**Short exercise**
Convert the entries below into a numbered list with one line per item, skipping any blank lines. Leave the pictures out.

↓↓↓

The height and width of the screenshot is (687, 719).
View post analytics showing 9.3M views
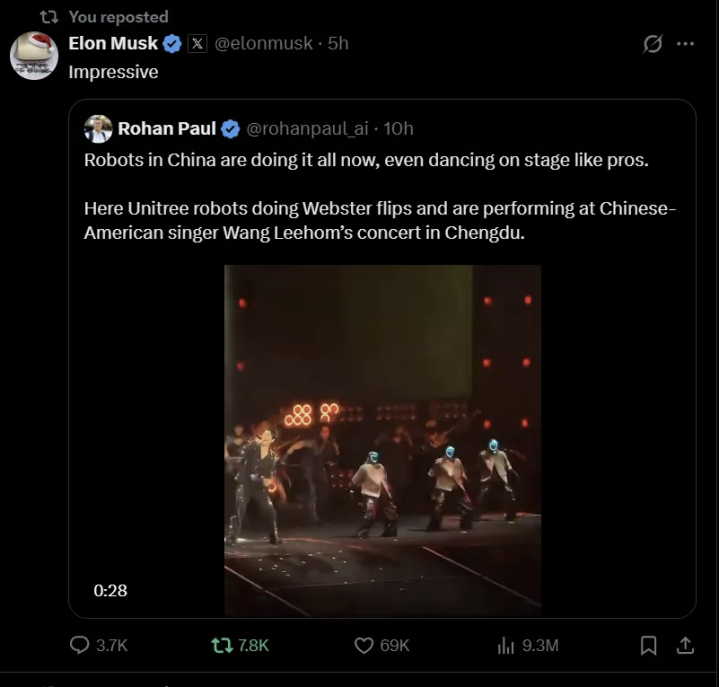506,645
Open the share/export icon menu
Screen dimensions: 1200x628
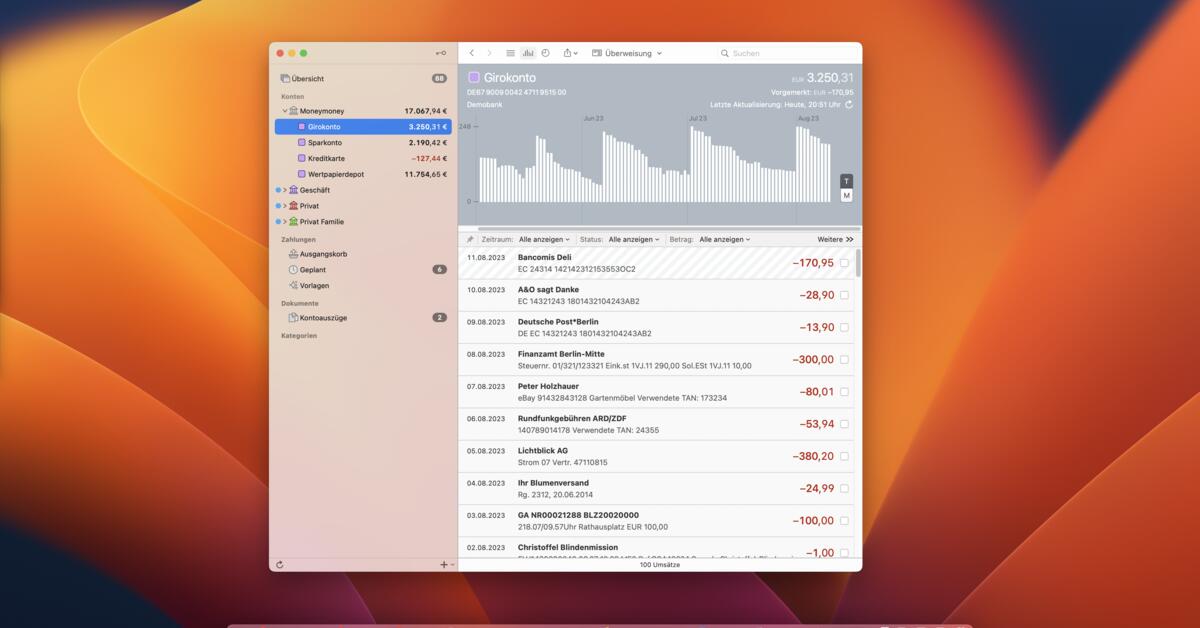coord(567,53)
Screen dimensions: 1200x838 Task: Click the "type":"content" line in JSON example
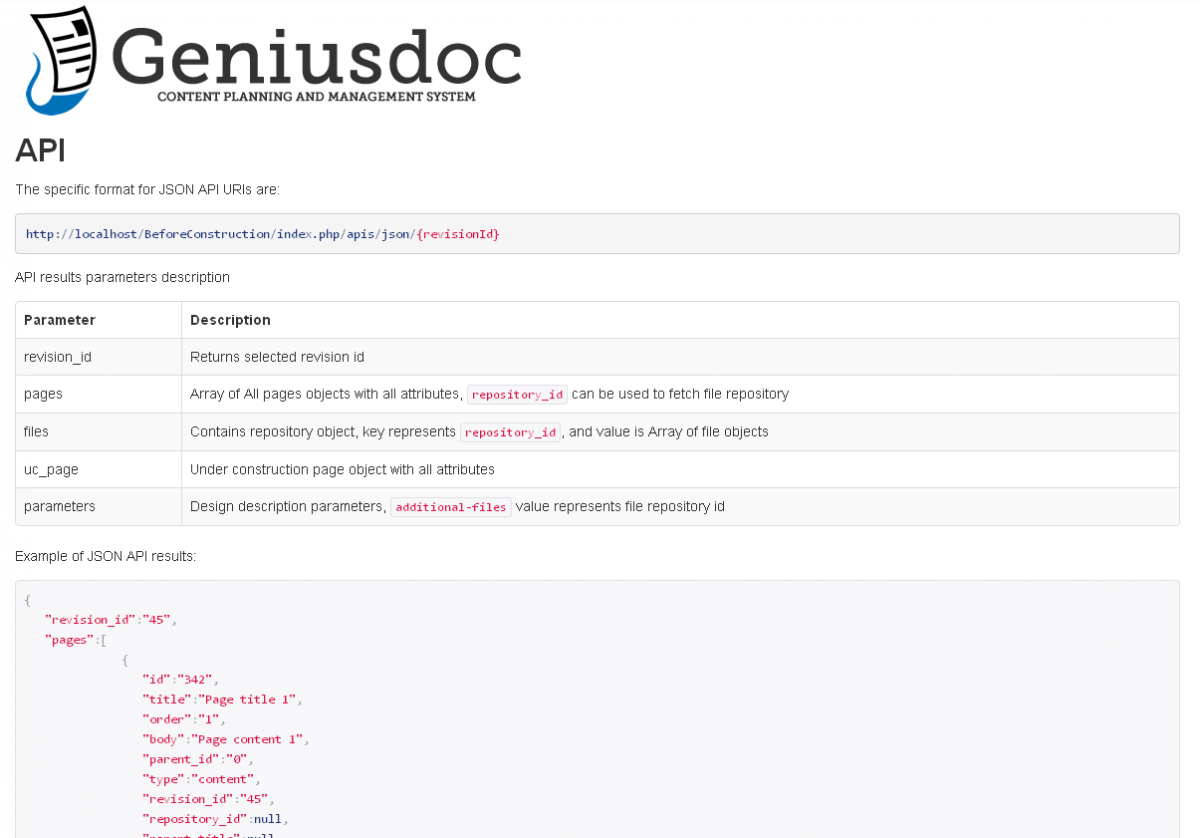[x=201, y=779]
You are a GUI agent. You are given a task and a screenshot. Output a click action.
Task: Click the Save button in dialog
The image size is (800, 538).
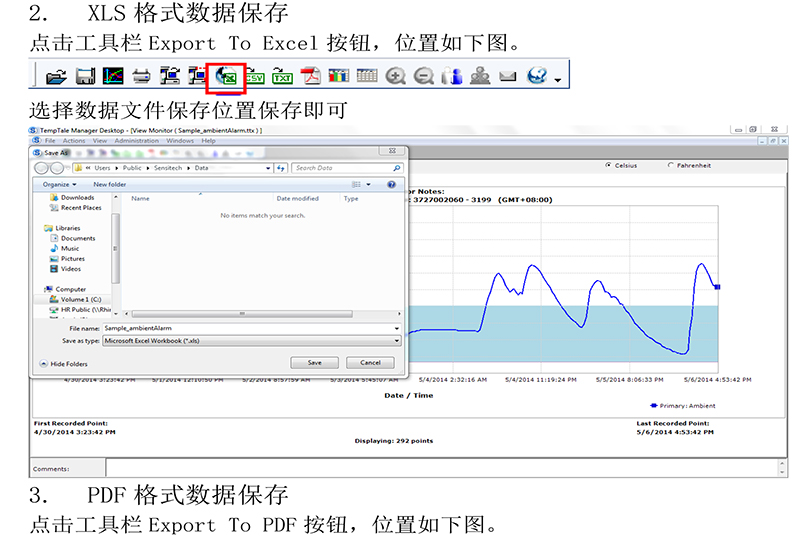pos(315,363)
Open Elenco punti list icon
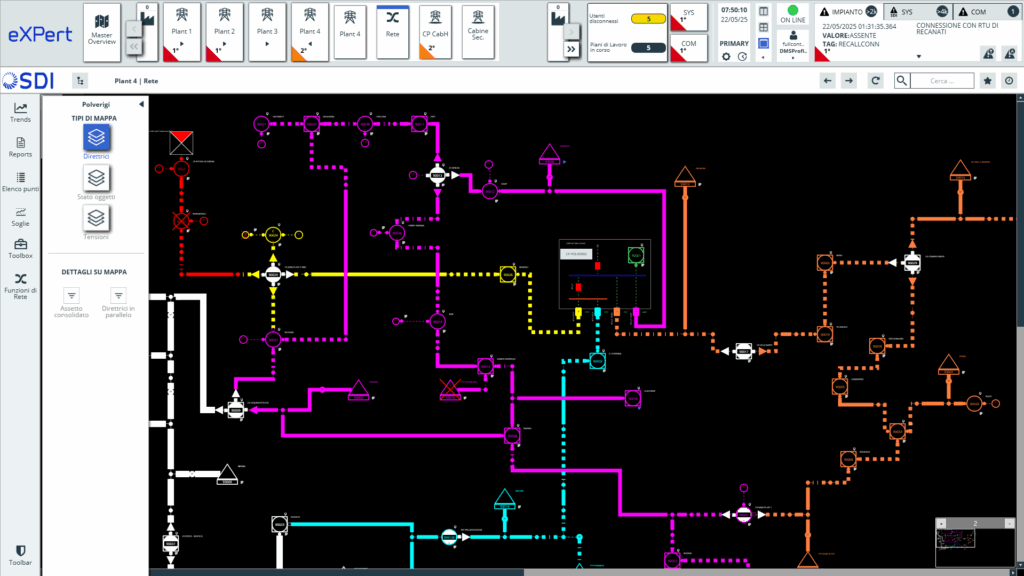This screenshot has height=576, width=1024. click(x=20, y=178)
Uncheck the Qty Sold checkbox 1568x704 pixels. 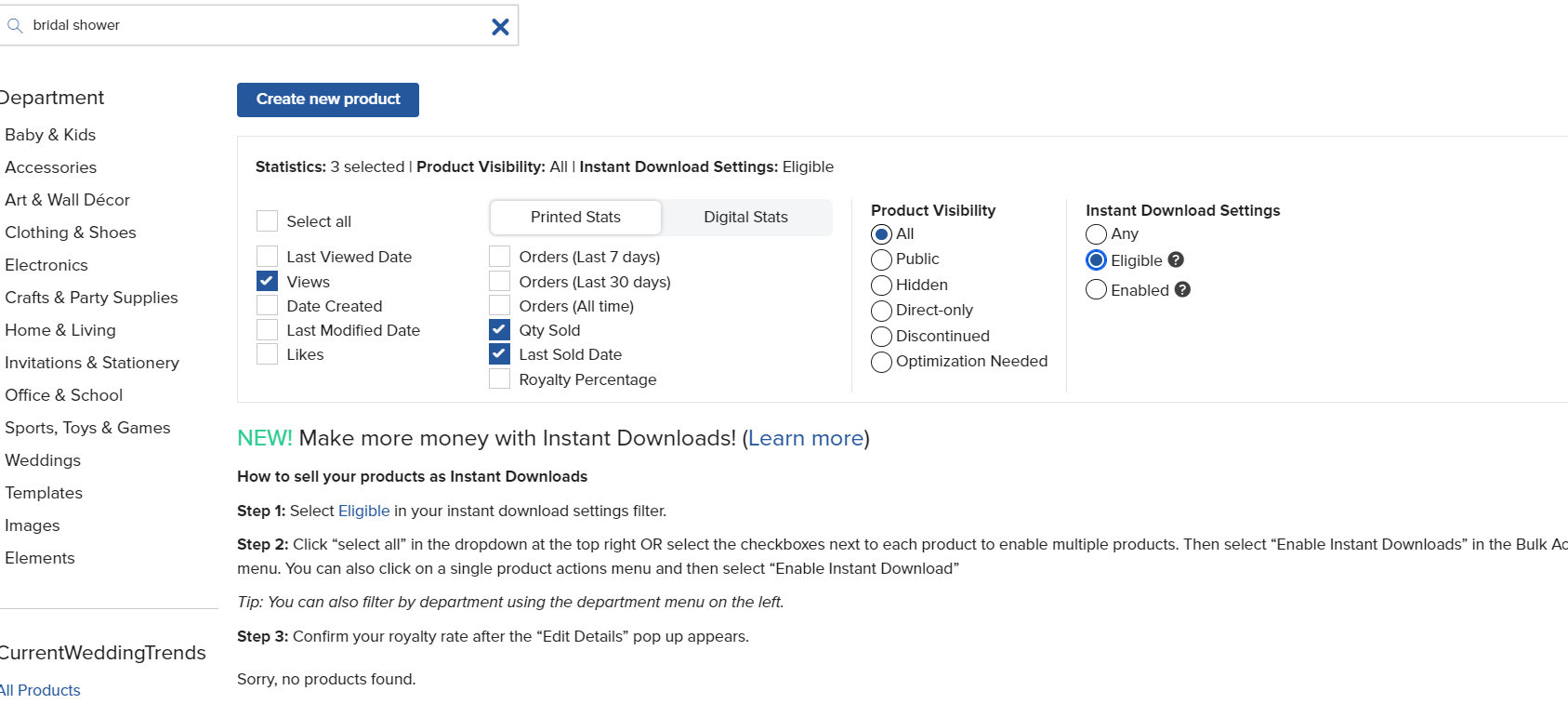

↑↑↑

**Output of the exercise**
1. The height and width of the screenshot is (687, 719).
2. View post analytics showing 9.3M views
3. 506,645
4. Open the share/export icon menu
5. Screen dimensions: 1200x628
6. coord(567,53)
7. Screen dimensions: 1200x838 Task: Click the "type":"content" line in JSON example
8. [x=201, y=779]
9. You are a GUI agent. You are given a task and a screenshot. Output a click action.
10. Task: Click the Save button in dialog
11. The image size is (800, 538).
12. pos(315,363)
13. Open Elenco punti list icon
14. This screenshot has height=576, width=1024. click(x=20, y=178)
15. Uncheck the Qty Sold checkbox 1568x704 pixels. 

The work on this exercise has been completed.